Sunday, November 04, 2007

Oprah on YouTube

Oprah Winfrey Show Launches YouTube Channel

Oprah Winfrey Show Launches YouTube Channel

NEW YORK (AdAge.com) -- Guess who's the latest YouTuber?
Oprah's YouTube channel represents the largest external media partnership Ms. Winfrey has entered for her content.
Oprah's YouTube channel represents the largest external media partnership Ms. Winfrey has entered for her content.


Oprah Winfrey launched her first dedicated YouTube channel today through her Harpo Productions, offering up show highlights as well as behind-the-scenes footage from the "Oprah cam," Harpo Studios' green room and candid moments backstage. In a YouTube message to fans today, Ms. Winfrey said the channel was so new "we don't even have a name for [it.] So we're just going to call it, 'Hey, what about Oprah's channel?'"

The partnership will be formally announced on "The Oprah Winfrey Show" Nov. 6, when YouTube founders Chad Hurley and Steve Chen will be special guests, along with YouTube all-stars such as P. Diddy's new assistant, the "evolution of dance" guy and Tyson, the skateboarding dog. Of the latter, Ms. Winfrey said in her message, without irony: "If we all had the passion and intensity of that dog then everybody would be successful."

The Oprah channel represents the largest external media partnership Ms. Winfrey has entered for her content; she already hosts a comprehensive archive of show clips on her own website, dating back to 1999. Tim Bennett, president of Harpo Productions, described the YouTube relationship as more of a social-networking play.

"It provides another platform for people online to communicate with us and share in some of the one-of-a-kind experiences that occur behind-the-scenes at 'The Oprah Winfrey Show,'" he said.

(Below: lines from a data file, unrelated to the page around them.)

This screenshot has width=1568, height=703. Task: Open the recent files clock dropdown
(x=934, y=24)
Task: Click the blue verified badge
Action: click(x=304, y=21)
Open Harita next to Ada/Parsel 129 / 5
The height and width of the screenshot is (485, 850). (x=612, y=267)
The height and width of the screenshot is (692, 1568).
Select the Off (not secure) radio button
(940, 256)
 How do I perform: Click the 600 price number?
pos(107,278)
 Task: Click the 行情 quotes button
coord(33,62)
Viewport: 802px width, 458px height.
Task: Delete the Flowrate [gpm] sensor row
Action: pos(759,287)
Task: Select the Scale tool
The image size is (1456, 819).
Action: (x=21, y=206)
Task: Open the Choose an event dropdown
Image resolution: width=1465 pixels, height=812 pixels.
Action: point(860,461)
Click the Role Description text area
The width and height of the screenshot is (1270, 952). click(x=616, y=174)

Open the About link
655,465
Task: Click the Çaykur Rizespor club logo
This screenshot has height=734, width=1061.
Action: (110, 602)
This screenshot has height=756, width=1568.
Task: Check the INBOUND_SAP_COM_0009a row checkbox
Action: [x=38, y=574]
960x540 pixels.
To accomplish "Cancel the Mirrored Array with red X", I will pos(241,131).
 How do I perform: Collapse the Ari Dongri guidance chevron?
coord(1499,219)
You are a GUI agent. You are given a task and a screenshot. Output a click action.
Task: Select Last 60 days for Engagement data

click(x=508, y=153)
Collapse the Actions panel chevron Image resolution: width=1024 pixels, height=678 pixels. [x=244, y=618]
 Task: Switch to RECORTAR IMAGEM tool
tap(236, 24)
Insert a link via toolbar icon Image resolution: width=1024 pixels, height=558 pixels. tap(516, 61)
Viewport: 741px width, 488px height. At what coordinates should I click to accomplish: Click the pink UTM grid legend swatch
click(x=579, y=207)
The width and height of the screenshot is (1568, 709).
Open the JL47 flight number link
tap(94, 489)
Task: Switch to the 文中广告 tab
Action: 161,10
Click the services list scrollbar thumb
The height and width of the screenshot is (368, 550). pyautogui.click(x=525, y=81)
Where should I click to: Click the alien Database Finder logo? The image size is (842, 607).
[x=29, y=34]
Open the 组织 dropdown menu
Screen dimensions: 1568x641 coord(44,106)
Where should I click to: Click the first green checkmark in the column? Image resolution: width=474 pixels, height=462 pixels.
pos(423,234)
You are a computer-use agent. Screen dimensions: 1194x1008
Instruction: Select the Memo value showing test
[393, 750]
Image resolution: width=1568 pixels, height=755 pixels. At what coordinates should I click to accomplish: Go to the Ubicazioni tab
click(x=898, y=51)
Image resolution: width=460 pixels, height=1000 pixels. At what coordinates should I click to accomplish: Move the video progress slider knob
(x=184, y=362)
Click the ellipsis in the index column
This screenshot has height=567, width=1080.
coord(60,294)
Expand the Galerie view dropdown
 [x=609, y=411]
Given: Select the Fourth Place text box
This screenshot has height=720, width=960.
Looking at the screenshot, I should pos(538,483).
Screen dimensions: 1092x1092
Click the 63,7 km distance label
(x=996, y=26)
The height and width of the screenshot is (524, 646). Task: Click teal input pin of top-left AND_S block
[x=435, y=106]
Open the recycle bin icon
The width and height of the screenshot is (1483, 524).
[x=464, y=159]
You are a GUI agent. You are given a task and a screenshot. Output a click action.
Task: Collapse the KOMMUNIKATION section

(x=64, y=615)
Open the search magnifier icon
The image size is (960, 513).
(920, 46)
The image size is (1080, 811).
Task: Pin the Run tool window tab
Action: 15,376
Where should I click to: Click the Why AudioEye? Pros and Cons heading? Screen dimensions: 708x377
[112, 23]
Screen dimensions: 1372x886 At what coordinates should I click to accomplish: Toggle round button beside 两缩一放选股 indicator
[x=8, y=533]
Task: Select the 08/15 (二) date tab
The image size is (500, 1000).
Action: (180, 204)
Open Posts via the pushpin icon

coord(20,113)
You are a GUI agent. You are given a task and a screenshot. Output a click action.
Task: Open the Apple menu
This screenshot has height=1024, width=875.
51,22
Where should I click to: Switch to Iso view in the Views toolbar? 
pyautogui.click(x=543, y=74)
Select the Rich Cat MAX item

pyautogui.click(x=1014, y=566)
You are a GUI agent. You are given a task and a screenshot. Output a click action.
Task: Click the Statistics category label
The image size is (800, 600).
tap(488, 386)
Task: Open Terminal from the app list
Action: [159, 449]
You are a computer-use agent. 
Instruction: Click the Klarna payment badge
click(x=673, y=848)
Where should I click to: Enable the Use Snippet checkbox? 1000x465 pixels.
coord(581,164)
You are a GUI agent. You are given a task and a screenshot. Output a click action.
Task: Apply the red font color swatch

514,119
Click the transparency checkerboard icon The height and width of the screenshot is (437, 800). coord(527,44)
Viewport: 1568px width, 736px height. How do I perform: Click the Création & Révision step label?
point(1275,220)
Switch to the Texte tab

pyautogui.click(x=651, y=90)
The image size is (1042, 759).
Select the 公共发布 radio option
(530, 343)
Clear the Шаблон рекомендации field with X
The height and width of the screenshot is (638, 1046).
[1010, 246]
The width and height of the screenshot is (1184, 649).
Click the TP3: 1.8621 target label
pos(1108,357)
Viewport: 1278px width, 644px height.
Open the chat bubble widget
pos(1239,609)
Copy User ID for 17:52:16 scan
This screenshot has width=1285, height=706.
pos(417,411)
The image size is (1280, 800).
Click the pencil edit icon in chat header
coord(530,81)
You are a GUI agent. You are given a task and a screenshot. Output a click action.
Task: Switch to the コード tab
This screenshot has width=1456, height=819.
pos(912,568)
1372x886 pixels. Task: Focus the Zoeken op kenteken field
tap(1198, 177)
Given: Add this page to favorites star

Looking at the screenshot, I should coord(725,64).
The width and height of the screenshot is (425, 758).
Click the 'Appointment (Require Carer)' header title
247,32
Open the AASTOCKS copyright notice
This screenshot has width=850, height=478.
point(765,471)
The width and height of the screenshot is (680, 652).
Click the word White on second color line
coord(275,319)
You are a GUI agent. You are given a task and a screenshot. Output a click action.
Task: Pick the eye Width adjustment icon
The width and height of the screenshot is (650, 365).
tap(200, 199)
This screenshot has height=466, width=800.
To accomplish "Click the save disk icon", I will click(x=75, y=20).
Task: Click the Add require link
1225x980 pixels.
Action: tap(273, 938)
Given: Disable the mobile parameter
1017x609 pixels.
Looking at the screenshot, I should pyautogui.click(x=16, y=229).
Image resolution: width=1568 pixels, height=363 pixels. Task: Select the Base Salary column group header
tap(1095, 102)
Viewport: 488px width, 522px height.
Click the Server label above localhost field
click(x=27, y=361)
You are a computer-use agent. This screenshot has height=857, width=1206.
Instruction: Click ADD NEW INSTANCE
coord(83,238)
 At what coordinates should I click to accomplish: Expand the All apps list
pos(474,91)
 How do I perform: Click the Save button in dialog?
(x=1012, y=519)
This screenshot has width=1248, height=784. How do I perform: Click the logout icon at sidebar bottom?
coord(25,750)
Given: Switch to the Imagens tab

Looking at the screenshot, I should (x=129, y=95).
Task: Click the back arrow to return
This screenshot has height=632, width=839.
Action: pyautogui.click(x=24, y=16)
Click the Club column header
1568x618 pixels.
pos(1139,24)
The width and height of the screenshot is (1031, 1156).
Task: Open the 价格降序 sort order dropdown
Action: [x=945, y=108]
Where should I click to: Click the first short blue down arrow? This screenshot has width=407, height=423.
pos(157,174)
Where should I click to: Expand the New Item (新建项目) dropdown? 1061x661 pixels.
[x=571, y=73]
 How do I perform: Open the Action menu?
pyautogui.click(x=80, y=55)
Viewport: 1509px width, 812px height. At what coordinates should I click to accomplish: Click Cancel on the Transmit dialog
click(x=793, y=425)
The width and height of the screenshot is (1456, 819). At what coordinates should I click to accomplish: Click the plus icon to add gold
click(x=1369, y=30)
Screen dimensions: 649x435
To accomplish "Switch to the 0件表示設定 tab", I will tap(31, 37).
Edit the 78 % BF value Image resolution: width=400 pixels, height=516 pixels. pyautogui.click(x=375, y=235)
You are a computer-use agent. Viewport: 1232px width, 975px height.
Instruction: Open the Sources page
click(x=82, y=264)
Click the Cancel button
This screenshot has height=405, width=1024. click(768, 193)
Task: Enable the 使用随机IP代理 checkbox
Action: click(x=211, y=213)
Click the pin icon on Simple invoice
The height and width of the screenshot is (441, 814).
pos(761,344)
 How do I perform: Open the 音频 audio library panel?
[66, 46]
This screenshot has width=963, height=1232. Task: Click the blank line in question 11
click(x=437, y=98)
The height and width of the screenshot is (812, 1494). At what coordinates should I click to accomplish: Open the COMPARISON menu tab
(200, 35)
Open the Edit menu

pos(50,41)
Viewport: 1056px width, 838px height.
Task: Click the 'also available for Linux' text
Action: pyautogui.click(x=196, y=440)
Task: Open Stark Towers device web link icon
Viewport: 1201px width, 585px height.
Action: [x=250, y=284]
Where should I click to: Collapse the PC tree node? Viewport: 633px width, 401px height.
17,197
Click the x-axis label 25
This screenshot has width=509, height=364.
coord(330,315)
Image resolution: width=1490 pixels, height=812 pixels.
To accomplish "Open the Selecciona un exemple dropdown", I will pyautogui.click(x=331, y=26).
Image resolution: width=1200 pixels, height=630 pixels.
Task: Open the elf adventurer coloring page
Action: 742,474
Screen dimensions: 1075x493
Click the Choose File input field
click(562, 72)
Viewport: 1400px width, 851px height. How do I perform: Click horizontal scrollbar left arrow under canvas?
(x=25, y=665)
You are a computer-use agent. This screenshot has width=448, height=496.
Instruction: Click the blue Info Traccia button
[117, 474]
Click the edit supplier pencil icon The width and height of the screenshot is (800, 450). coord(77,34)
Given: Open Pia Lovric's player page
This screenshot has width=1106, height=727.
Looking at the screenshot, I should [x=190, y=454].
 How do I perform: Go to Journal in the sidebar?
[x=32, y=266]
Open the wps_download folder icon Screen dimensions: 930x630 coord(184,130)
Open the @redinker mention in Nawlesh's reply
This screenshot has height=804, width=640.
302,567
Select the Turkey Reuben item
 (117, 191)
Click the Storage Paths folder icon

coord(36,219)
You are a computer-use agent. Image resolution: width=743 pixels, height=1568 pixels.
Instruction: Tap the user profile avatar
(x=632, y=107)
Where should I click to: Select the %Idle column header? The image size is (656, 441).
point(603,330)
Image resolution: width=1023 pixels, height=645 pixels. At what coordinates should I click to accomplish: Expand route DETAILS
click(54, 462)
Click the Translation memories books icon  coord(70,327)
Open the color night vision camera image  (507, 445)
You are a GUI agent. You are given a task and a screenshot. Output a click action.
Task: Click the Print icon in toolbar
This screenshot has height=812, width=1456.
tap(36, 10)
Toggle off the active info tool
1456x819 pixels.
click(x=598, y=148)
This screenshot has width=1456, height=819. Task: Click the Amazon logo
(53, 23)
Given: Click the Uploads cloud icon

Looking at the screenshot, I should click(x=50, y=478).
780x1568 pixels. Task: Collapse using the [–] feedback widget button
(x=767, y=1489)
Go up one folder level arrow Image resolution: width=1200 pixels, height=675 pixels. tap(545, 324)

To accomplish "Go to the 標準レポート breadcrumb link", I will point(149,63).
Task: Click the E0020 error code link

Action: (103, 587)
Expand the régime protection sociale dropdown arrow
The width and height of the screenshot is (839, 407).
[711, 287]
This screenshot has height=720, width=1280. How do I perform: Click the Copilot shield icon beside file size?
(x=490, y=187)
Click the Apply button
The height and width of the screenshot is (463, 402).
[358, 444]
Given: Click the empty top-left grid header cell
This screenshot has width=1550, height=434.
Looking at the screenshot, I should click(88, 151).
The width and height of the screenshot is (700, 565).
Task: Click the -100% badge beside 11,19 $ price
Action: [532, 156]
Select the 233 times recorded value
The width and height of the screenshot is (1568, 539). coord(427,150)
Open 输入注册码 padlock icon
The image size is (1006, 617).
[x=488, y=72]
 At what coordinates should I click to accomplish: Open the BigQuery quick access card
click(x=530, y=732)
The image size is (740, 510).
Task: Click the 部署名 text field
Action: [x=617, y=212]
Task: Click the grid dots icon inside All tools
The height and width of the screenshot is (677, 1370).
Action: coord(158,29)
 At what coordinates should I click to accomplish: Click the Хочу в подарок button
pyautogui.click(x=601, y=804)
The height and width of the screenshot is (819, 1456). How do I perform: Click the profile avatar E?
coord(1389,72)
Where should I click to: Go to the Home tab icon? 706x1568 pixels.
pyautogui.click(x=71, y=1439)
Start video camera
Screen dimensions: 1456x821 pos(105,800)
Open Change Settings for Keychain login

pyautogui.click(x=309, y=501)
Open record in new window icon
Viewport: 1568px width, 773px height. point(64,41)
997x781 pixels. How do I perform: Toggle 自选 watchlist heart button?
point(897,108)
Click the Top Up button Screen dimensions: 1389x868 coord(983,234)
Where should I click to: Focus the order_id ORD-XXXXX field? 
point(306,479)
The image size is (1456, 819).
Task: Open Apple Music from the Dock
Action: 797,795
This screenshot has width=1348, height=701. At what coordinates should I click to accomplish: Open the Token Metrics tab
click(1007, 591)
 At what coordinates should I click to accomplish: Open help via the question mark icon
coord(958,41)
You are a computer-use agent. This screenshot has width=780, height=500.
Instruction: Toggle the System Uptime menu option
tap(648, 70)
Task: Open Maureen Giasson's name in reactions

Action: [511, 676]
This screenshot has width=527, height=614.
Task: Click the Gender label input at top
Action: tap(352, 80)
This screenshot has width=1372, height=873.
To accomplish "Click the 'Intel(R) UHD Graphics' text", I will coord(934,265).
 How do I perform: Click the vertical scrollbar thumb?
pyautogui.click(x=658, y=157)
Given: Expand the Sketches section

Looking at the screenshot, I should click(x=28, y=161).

Ms. Winfrey has partnered with other media companies before to share behind-the-scenes footage of her show, most notably with the Oxygen Network in 2002. Her "Oprah After the Show" was comprised of 60 minutes of additional guest interviews and backstage footage, not unlike what will be available on the new YouTube channel. But after four years, the show was quietly removed from Oxygen in 2006, around the time Ms. Winfrey cashed out her investment in the fledgling women's network, which was recently acquired by NBC Universal. "Oprah After the Show" still lives online, however, in archive form.

And if strong ratings were equal to page views, then Ms. Winfrey's channel should have no trouble gaining impressions. "The Oprah Winfrey Show" remains the undisputed ratings champ in daytime talk, regularly reeling in more than 5 million viewers daily.